If any of you actually need such constraint satisfaction in javascript, checkout my fd.js library [1]. You'll find einstein, sudoku and other puzzles in the tests.js file.
I also recommend a Mozart/Oz style interactive search tree explorer made by a student [2] .. built on fd.js.
In this riddle, the search space is a list of five permutations, the first being a permutation of the five nationalities (Brit, Swede, etc.), the next being a permutation of the five house colors and so on. A brute-force search would need to search (5!)^5 possibilities because there are 5! (equal to 120) permutations of 5 elements.
Some types of constraints force brute-force searches, for example if the MD5 sum of the list needs to match a particular value then there is little that we can do without trying every possible list of permutations. Some constraints allow faster, but still intractable, searches that grow exponentially with the size of the problem (knapsack problems fall into this category). In this riddle, we have 15 simple constraints; some can even be applied to individual permutations (e.g. "The Norwegian lives in the first house."). A straightforward solution thus presents itself to us. Here is the entire solution in Python:
from itertools import permutations as perms
for brit, swede, dane, norwegian, german in perms(range(5)):
if norwegian != 0: continue
for red, green, white, yellow, blue in perms(range(5)):
if brit != red: continue
if green != white - 1: continue
if norwegian not in [blue-1, blue+1]: continue
for tea, coffee, milk, beer, water in perms(range(5)):
if milk != 2: continue
if dane != tea: continue
if green != coffee: continue
for pallmall, dunhill, marlboro, winfield, rothmans in perms(range(5)):
if dunhill != yellow: continue
if winfield != beer: continue
if rothmans != german: continue
if marlboro not in [water-1, water+1]: continue
for dogs, birds, cats, horses, fish in perms(range(5)):
if swede != dogs: continue
if pallmall != birds: continue
if marlboro not in [cats-1, cats+1]: continue
if dunhill not in [horses-1, horses+1]: continue
nation = {brit: "Brit", swede: "Swede", dane: "Dane",
norwegian: "Norwegian", german: "German"}
print "The {} owns the fish".format(nation[fish])
On my old laptop this solution runs in 0.023 seconds of real time using Python 2.7. I haven't tried it using Pypy. Notice that in order to cut off branches of the search space as soon as possible, I introduce the tests for the constraints as soon as possible while generating the permutations. This is standard Python and only needs one function (permutations) from the standard library.

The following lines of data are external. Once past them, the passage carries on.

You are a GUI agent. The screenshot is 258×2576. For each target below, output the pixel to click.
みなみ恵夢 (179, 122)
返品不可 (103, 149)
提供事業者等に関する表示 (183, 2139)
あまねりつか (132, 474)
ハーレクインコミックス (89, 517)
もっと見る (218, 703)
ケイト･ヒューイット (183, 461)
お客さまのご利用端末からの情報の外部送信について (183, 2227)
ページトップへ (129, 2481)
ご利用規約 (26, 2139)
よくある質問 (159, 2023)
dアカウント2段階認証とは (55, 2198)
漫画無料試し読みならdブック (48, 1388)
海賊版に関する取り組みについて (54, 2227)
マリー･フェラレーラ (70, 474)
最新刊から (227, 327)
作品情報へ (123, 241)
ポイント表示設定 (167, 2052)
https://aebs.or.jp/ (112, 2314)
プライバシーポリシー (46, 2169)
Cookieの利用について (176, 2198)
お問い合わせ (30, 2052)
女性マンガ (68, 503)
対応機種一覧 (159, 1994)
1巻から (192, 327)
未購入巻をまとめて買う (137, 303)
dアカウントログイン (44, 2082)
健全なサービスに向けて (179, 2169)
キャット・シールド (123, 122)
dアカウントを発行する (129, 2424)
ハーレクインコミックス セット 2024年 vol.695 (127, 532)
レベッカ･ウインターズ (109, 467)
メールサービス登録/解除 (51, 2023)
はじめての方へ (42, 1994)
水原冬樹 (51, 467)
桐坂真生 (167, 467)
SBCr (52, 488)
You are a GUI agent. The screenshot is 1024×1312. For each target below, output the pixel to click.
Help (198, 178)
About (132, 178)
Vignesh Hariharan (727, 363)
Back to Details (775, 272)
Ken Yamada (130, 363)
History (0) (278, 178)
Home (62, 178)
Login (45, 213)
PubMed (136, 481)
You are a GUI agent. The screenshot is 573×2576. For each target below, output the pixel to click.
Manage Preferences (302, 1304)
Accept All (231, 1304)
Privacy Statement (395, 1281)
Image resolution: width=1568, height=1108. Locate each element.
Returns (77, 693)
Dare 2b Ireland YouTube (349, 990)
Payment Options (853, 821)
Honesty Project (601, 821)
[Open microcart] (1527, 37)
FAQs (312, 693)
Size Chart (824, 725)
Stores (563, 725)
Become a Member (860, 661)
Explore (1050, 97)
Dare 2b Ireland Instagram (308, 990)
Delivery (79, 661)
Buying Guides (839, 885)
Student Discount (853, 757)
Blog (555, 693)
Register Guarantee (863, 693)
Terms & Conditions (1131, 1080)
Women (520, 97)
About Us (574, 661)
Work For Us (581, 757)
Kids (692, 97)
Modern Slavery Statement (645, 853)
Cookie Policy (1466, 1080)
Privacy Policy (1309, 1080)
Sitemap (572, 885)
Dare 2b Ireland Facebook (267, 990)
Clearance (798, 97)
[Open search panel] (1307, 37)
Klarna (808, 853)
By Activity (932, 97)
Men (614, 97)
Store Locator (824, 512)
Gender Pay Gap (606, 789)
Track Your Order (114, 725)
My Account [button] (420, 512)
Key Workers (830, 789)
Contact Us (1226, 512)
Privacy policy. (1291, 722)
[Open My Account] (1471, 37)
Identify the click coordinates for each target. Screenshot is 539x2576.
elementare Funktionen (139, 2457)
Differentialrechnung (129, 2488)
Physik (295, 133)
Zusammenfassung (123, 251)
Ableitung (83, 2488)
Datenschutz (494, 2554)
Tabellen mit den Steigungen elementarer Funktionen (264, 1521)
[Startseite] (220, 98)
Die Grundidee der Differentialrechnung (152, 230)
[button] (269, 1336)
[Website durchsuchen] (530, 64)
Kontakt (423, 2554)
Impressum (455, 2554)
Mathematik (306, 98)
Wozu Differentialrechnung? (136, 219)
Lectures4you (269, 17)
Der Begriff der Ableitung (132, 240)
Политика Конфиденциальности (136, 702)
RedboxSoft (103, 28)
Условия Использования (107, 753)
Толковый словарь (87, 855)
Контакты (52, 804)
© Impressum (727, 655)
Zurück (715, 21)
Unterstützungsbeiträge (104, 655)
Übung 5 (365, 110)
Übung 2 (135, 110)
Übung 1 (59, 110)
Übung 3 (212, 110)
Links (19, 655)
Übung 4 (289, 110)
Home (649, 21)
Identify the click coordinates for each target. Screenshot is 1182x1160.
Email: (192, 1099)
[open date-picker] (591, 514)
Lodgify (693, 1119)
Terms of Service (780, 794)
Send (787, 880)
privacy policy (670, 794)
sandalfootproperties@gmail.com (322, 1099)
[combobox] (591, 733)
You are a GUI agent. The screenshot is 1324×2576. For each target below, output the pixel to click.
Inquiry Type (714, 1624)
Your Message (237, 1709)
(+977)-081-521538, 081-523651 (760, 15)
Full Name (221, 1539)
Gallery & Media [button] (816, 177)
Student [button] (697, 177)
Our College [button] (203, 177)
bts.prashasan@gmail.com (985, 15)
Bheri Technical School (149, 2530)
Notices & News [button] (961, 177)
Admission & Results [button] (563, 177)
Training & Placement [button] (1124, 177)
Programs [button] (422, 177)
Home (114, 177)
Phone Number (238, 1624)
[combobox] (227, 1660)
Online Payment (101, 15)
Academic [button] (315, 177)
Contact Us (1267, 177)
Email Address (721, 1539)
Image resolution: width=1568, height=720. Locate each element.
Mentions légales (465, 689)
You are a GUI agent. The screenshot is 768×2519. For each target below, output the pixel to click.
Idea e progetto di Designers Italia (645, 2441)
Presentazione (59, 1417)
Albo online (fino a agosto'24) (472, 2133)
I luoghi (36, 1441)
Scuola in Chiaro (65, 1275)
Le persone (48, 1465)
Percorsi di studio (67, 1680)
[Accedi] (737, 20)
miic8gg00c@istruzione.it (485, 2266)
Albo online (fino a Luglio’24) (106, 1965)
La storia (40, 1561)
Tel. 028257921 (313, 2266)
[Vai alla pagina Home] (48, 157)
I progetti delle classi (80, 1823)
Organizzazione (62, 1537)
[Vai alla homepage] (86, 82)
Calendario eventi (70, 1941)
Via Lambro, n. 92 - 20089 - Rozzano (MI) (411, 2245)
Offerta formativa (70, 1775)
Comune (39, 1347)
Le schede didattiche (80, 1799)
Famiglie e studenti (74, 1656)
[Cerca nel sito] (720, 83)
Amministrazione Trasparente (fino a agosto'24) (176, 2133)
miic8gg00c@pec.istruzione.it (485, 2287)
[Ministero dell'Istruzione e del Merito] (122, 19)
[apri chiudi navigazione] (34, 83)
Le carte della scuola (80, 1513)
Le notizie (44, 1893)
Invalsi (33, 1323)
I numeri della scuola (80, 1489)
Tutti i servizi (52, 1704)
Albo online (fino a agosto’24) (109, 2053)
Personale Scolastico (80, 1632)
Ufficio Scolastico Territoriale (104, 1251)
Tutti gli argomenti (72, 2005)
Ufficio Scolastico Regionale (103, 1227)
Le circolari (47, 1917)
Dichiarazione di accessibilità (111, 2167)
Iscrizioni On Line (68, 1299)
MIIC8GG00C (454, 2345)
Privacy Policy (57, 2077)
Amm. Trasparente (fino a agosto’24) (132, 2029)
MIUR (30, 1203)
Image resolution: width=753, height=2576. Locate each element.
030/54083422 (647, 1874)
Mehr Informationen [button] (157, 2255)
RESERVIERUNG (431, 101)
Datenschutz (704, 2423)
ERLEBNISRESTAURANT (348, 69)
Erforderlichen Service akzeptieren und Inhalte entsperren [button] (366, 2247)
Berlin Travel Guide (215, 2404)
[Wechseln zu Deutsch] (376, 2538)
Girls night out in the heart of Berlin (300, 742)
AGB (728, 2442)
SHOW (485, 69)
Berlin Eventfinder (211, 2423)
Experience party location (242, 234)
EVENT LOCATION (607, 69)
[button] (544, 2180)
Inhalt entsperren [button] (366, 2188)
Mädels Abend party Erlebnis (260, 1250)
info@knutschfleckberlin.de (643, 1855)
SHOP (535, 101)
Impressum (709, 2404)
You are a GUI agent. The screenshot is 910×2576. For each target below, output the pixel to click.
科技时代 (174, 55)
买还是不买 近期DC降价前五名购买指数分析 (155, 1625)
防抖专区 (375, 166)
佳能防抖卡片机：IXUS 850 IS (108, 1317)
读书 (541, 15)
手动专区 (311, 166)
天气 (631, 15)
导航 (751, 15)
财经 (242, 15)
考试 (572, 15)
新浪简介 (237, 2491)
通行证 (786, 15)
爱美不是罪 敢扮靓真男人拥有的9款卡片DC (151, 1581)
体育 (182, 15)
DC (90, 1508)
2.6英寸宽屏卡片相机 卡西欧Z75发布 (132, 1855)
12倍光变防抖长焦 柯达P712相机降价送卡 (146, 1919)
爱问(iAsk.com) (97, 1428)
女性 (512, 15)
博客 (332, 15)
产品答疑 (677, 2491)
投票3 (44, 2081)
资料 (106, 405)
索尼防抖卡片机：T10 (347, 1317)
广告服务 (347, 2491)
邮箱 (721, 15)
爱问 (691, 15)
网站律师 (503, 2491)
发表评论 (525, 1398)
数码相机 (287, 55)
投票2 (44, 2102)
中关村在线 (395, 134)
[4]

Normally, inner loops are executed more times than outer loops, but in this program the inner loops are skipped (because of the continue statements) when constraints fail in the the outer loops. The five loops are executed a total of 69, 1265, 520, 890 and 109 times respectively (I put counter in each loop, all counters were initialized before any of the loops begin).
Python is great for simple problems like this. I wrote this program while waiting for my daughter to come downstairs to be driven to school this morning.
Presented with a page like this, obviously I sat down to solve the puzzle. :) For others who do the same, CRUCIAL CLARIFICATION: The constraint that "The green house is on the left of the white house" must be read as saying that the green house is immediately to the left of the white house, not merely that it is somewhere to the left (otherwise you don't have quite enough information to continue).
It's a really well-constructed puzzle, though: the identity of the fish owner is the very last part of the grid that you get to fill in.
In case anyone else misunderstood the title, this article doesn't demonstrate the unique ability of Lisp to solve this problem. The method they use is constraint solving using backtracking. This could be implemented in any language.
It is a good illustration of code-as-data in Lisp. It's just that in this case, code-as-data doesn't seem to be a particular advantage in solving the problem (it's not a disadvantage either, just a stylistic difference).
So this article could have been 'A C solution to "Einsteins Riddle"' if C had been chosen as the language. Not a criticism, just a clarification, since HN is full of people looking for the true potential of new/different languages.
These kind of problems are more elegantly solved in logic (aka relational) programming languages like Prolog and similar logic programming implementations like miniKanren & Clojure's core.logic. Here's the same problem solved using Clojure's core.logic library https://github.com/swannodette/logic-tutorial/blob/master/sr...
One issue that I found when solving problems like this is that, to achieve speed, it can become necessary to use many nested lets. That could hurt readability. Nobody wants to see a line of code nested 20 tabs deep!
and then express amb-like computations in effectively the same way:
sample :: [(Int, Int)]
sample = do
x <- [1,2,3,4,5]
y <- [1,2,3,4,5]
require (x == 2 * y)
return (x, y)
after which the value of sample is [(2,1),(4,2)]. (Also, my require is effectively the same as the guard function found in Control.Monad, specialized for lists.)